Today’s opinion comes from guest contributor Flora X. Sourness. Flora is a doctoral candidate in theology and peace studies at the University of Notre Dame. She is originally from Beijing, China and now lives in South Bend, Indiana.
The religious text for Palm Sunday can be found here.
Six years ago, while leading the inaugural Palm Sunday procession from the exterior of my church to the altar, I came out as queer.
Or a better way to say it might be that I decided that this liturgical-maximalist Palm Sunday procession would be the most appropriate feast day that I could choose to celebrate as my “coming anniversary” each year. . familiar chant from my lips Hosanna Philio David Singing hymns and lazily waving a palm branch with my right hand, I told myself – and probably also told God – that yes, I am queer, and yes, I am loved.
For many years before coming out, the experience of coming to terms with my sexuality was a slow and prayerful process of introspection and discernment. Contrast that with how movies about gay people can portray the experience of coming out (hint). Love, Simon), it was never a clear, light bulb moment of realizing my sexuality with immediate certainty.
But if realizing I was gay was a confusing and long process, the idea of ”coming out” was even more so. In both Catholic and outside settings, “coming out” as gay did not feel like verbally announcing one’s sexuality once and for all to the entire world, but rather like indicating one’s homosexuality in front of those present. It seemed more like using a combination of signs and subtle cues that I considered to be affirming. , and keeping the weird parts of yourself away from people who probably aren’t like that. Living as a queer person means dealing with these never-ending uncertainties and nuances on a daily basis.
Perhaps this is why it seemed appropriate to choose one of the most glorious and theologically extraordinary days of the liturgical year as a commemoration of my coming out: on Palm Sunday, we commemorate the glorious entry of Jesus into Jerusalem and his final death. Let’s read the gospel. on the cross. On Palm Sunday, we declare that God loves us, even to the point of God’s own death. When I came to myself and to God on Palm Sunday, I was sure – and took comfort in this certainty – that God loves me for who I am because He died for me.

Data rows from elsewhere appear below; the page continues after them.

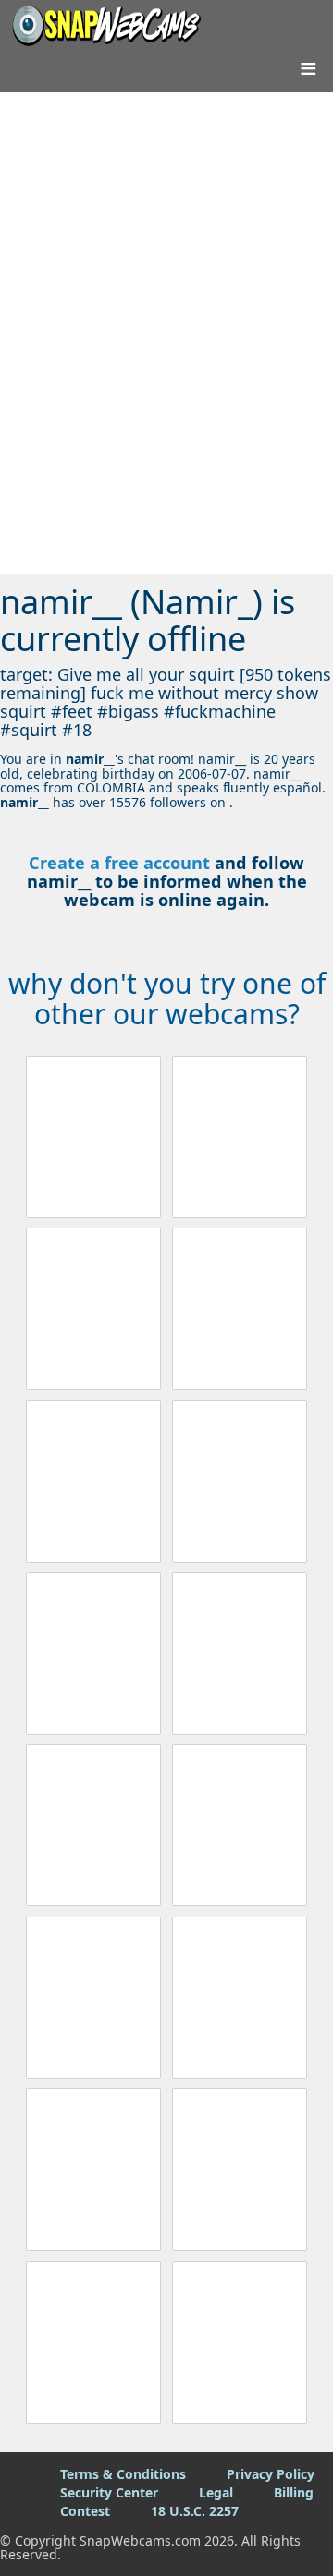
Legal (216, 2492)
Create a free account (119, 863)
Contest (85, 2511)
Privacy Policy (270, 2474)
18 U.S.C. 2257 (195, 2511)
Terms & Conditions (123, 2474)
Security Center (109, 2492)
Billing (294, 2492)
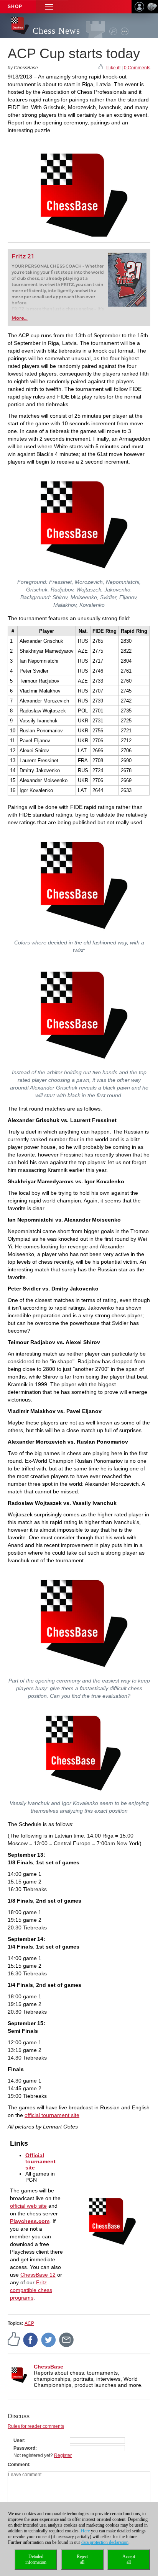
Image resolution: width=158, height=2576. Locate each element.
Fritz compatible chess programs (31, 2290)
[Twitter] (48, 2339)
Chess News (56, 31)
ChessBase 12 (38, 2275)
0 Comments (137, 67)
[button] (49, 6)
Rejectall (82, 2559)
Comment (18, 2464)
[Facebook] (30, 2339)
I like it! (113, 67)
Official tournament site (40, 2161)
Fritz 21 (23, 256)
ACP (29, 2323)
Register (63, 2455)
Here (85, 2531)
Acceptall (128, 2559)
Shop (15, 6)
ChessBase (48, 2367)
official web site (28, 2206)
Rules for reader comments (36, 2426)
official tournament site (52, 2115)
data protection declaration (104, 2542)
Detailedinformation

But today’s gospel reading, which is from the Gospel of Mark this liturgical year, tells a story where Jesus – who spent much of this gospel hiding his identity as the Messiah from his community – reveals himself as the Messiah. He does, and is then executed by Roman officials because of this scandalous revelation. His “coming out” results in violence.
As an academic committed to nonviolence and peace, this perspective has made my relationship with Palm Sunday uncertain. If everyone is called to follow Jesus and self-sacrifice in their lives, are we as queer Catholics also called to a life of suffering, ostracism and perhaps even death because we choose to show up? Who are we? Are we, by repeating many Catholic teachings on gender and sexuality, “embracing our own cross?” Or, are we, as the dominant gay narrative in America suggests, always told to be prepared to come out as gay, no matter what potential risks or dangers we may face as a result?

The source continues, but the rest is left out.